Monday, Feb. 05, 1996

ATTENTION NAME DROPPERS

By Paul Gray

THE LITTLE STATUE OF A NAKED Cupid blushed unseen, or largely so, for some 90 years in the same spot: a mansion on Manhattan's Fifth Avenue designed by Stanford White. In the 1950s the building was sold to the French government and became a quasi-public space entered daily by employees and visitors. There the Cupid still stood, looking like nothing more than a piece of Gilded Age gimcrackery.

Last week the selfsame statue had velvet ropes placed around it as protection from a throng of photographers. Flashbulbs popped, TV lights poured out their bluish-white certification of celebrity. If marble could think, this particular chunk of it must have wondered what on earth was going on.

The explanation, of course, is that an authority on 16th century Italian sculpture saw the Cupid statue in a different light one day and decided, after much study and research, that it was an early work by...Michelangelo. Once a sufficient number of other experts had given their support to this attribution, the announcement was made that transformed, at least tentatively, a bit of bric-a-brac into the only Michelangelo sculpture on U.S. soil.

Nor is Michelangelo the only old master to make headlines in this new year. In mid-January a professor at Vassar College proclaimed that the 578-line A Funerall Elegie, printed in London in 1612 and signed "W.S.," was actually written by...William Shakespeare. This assertion came with an elaborate computer analysis of the vocabulary of Shakespeare's plays written shortly before the elegy, and some other scholars were impressed enough with this evidence to jump on board as well. Shortly thereafter, copies of the elegy could be downloaded from the Internet.

It is easy to see why people who make their living studying Michelangelo and Shakespeare should be agog at the possibility of more material to occupy their attention. But perhaps the marble Cupid's imaginary puzzlement may be shared by flesh-and-blood mortals with no vested career interests in the matter. What indeed is going on here?

Neither the Cupid nor the elegy is intrinsically different now, in the full glare of worldwide publicity, than a few weeks ago, when both enjoyed obscurity. The only thing that has changed is the attitude we are expected to bring to these objects. What we could safely ignore or overlook before now commands our reverent attention because the names Michelangelo and Shakespeare have been attached to them.

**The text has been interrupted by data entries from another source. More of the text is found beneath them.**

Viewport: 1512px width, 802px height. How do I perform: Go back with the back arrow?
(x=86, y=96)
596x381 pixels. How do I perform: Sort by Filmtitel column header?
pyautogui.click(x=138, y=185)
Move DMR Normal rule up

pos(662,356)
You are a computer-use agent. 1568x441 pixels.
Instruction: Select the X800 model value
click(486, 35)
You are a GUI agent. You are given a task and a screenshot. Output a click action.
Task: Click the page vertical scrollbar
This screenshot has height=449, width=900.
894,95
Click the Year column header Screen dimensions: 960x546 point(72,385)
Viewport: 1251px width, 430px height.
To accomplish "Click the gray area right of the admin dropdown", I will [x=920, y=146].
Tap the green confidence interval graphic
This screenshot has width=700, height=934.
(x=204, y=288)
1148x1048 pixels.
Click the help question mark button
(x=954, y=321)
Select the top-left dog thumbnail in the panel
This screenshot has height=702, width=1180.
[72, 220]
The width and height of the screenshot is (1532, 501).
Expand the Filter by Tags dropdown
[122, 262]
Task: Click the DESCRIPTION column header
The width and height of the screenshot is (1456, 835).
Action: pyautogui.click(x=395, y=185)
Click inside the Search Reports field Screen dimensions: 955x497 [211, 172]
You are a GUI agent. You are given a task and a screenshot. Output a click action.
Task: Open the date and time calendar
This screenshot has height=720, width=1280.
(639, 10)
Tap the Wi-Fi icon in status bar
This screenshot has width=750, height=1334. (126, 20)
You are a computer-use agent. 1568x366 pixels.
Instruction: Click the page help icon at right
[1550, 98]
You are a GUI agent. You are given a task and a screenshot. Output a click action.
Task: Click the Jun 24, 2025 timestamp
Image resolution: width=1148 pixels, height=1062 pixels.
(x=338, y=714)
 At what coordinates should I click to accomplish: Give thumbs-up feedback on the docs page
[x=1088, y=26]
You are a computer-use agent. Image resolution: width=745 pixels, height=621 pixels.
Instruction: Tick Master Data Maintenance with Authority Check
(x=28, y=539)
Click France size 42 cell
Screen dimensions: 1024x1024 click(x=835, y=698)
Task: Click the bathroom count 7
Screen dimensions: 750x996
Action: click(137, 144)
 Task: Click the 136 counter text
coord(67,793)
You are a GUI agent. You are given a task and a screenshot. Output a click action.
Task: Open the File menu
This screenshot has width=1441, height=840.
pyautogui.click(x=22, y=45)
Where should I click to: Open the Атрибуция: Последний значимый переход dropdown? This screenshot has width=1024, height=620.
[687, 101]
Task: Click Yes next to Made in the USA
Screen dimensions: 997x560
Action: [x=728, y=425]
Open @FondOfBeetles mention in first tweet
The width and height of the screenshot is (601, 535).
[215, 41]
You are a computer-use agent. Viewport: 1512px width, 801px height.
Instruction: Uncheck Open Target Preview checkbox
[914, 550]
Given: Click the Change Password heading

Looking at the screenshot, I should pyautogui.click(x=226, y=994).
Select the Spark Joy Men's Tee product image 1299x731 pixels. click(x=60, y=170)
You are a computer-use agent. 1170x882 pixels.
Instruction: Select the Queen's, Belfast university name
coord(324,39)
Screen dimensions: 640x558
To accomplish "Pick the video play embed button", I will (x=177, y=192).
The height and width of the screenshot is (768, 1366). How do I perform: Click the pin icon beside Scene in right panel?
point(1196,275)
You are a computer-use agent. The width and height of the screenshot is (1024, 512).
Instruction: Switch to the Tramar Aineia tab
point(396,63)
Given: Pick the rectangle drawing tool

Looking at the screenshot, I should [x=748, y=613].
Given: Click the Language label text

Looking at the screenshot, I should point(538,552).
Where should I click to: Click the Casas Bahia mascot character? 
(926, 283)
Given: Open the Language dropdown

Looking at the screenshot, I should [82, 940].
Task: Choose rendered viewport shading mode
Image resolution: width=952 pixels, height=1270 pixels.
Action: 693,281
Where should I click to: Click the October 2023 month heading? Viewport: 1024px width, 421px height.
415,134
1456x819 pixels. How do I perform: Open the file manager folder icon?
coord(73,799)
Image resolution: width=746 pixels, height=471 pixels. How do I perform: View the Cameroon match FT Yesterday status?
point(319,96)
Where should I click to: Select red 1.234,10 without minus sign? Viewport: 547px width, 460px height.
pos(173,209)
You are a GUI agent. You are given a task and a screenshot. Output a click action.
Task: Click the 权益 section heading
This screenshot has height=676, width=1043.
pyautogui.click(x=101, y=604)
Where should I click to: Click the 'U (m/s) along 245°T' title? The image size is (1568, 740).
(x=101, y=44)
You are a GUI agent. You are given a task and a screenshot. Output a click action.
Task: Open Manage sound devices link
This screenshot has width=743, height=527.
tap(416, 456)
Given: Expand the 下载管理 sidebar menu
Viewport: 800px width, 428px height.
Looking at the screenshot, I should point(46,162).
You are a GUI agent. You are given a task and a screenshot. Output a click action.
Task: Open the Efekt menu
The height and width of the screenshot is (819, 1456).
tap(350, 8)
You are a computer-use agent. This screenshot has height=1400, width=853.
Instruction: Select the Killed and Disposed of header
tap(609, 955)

This injunction is peculiar and hard to disobey, given the gradual development in Western art of the maker overwhelming the made. Michelangelo became "Michelangelo" because his contemporaries, and then posterity, recognized the genius displayed across the ceiling of the Sistine Chapel and in such of his statues as David and Pieta. A similar process transformed Shakespeare into "Shakespeare." In both cases, magnificent achievements led to posthumous idolatry.

A major beneficiary of this trend was Rembrandt, whom Romantic writers in the early 1800s seized upon as an exemplar of the artist as Prometheus. As the demand for Rembrandts grew, so, mysteriously, did the supply. It is therefore worthwhile to note that several weeks before the Michelangelo and Shakespeare attributions, the Metropolitan Museum of Art in New York City, just two blocks north of the house in which the little Cupid stands, came to the end of its "Rembrandt/Not Rembrandt" exhibit. This show reflected the labors of the Rembrandt Research Project, an Amsterdam-based group of experts on Dutch painting that since 1968 has relentlessly whittled down the number of paintings once attributed to Rembrandt (more than 700) by roughly one-half. Galleries and museums that found their prized possessions devalued to forgeries or to works carried out by Rembrandt's assiduous apprentices have not been altogether pleased with the RRP's verdicts. And those who came to see these now discredited paintings may feel a little like the cartoon characters who walk off the edge of a cliff and continue stepping along until they look down. Uh-oh, no support here. Crash!

Well, do we need the ballast of expert opinions and attributions to inform and justify our tastes in art or literature or music or--in the late 20th century--in all the electronic entertainment available at the push of a remote-control button? The snap answer is, hell no, we don't. But that is not really true. Aesthetics, for all the millions of words that have been written on the subject, remains an inexact science. We cannot say why a painting once supposed to be by Rembrandt loses face when its connection with the master is disputed or disproved, even though it looks just the same as it did when we admired it before. Nor can we understand the sudden compulsion to look anew at and find merit in the alleged Michelangelo Cupid and the reputed Shakespeare elegy. For all we supposedly know about it, art remains a mystery to us, forever beckoning, forever withholding its inner secrets. The best we can do is to keep our eyes open, aware that that neglected statue or that neglected poem could, if seen in the right way, blossom into a masterpiece.